Dockerized INDRA World service

This folder contains files to run the INDRA World service through Docker containers. It also provides files to build them locally in case customizations are needed.

Running the integrated service

A docker-compose file defines how the service image and DB image need to be run. The docker-compose file refers to two images (indralab/indra_world and indralab/indra_world_db), both available publicly on Dockerhub. This means that they are automatically pulled when running docker-compose up unless they are already available locally.

To launch the service, run

docker-compose up -d

where the optional -d flag runs the containers in the background.

There are two files that need to be created containing environment variables for each container with the following names and content:

indra_world.env

INDRA_WM_SERVICE_DB=postgresql://postgres:mysecretpassword@db:5432
DART_WM_URL=<DART URL>
DART_WM_USERNAME=<DART username>
DART_WM_PASSWORD=<DART password>
AWS_ACCESS_KEY_ID=<AWS account key ID, necessary if assembled outputs need to be dumped to S3 for CauseMos>
AWS_SECRET_ACCESS_KEY=<AWS account secret key, necessary if assembled outputs need to be dumped to S3 for CauseMos>
AWS_REGION=us-east-1
INDRA_WORLD_ONTOLOGY_URL=<GitHub URL to ontology being used, only necessary if DART is not used.>
LOCAL_DEPLOYMENT=1

Above, LOCAL_DEPLOYMENT should only be set if the service is intended to be run on and accessed from localhost. This enables the assembly dashboard app at http://localhost:8001/dashboard which can write assembled corpus output to the container’s disk (this can either be mounted to correspond to a host folder or files can be copied to the host using docker cp).

indra_world_db.env

POSTGRES_PASSWORD=mysecretpassword
PGDATA=/var/lib/postgresql/pgdata

Note that if necessary, the default POSTGRES_PASSWORD=mysecretpassword setting can be changed using standard psql commands in the indra_world_db container and then committed to an image.

Building the Docker images locally

As described above, the two necessary Docker images are available on Dockerhub, therefore the following steps are only necessary if local changes to the images (beyond what can be controlled through environmental variables) are needed.

Building the INDRA World service image

To build the indra_world Docker image, run

docker build --tag indra_world:latest .

Initializing the INDRA World DB image

To create the indra_world_db Docker image from scratch, run

./initialize_db_image.sh

Note that this requires Python dependencies needed to run INDRA World to be available in the local environment.

Using the public INDRA World API

The API is deployed and documented at wm.indra.bio.

Cloud-based CauseMos integration via S3

Access to the INDRA-assembled corpora requires credentials to the shared World Modelers S3 bucket “world-modelers”. Each INDRA-assembled corpus is available within this bucket, under the “indra_models” key base.
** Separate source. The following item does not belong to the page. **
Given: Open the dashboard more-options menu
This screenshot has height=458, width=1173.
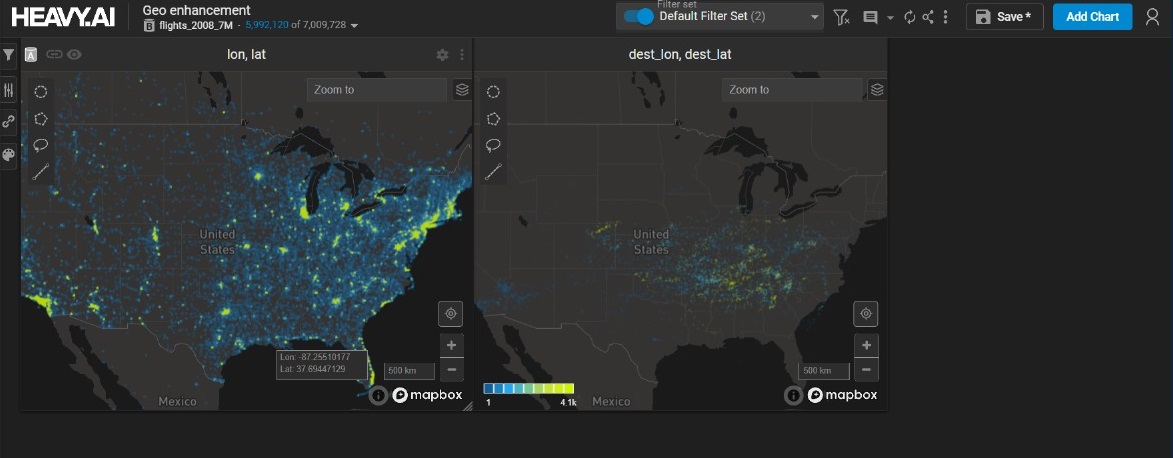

Each corpus is identified by a string identifier.

The corpus index

The list of corpora can be obtained either using S3’s list objects function or by reading the index.csv file which is maintained by INDRA. This index is a comma separated values text file which contains one row for each corpus. Each row’s first element is a corpus identifier, and the second element is the UTC date-time at which the corpus was uploaded to S3. An example row in this file looks as follows

test1_newlines,2020-05-08-22-34-29

where test1_newlines is the corpus identifier and 2020-05-08-22-34-29 is the upload date-time.

Structure of each corpus

Within the world-modelers bucket, under the indra_models key base, files for each corpus are organized under a subkey equivalent to the corpus identifier, for instance, all the files for the test1_newlines corpus are under the indra_models/test1_newlines/ key base. The list of files for each corpus are as follows

statements.json: a JSON dump of assembled INDRA Statements. Each statement’s JSON representation is on a separate line in this file. This is the main file that CauseMos needs to ingest for UI interaction.
metadata.json: a JSON file containing key-value pairs that describe the corpus. The standard keys in this file are as follows:
- corpus_id: the ID of the corpus (redundant with the corresponding entry in the index).
- description: a human-readable description of how the corpus was obtained.
- display_name: a human-readable display name for the corpus.
- readers: a list of the names of the reading systems from which statements were obtained in the corpus.
- assembly: a dictionary identifying attributes of the assembly process with the following keys:
  - level: the level of resolution used to assemble the corpus (e.g., “location_and_time”).
  - grounding_threshold: the threshold (if any) which was used to filter statements by grounding score (e.g., 0.7)
- num_statements: the number of assembled INDRA Statements in the corpus ( i.e., statements.json).
- num_documents: the number of documents that were read by readers to produce the statements that were assembled.
- tenant: if DART is used, a corpus is typically associated with a tenant (i.e., a user or an institution); this field provides the tenant ID.

Note that any of these keys may be missing if unavailable, for instance, in the case of old uploads.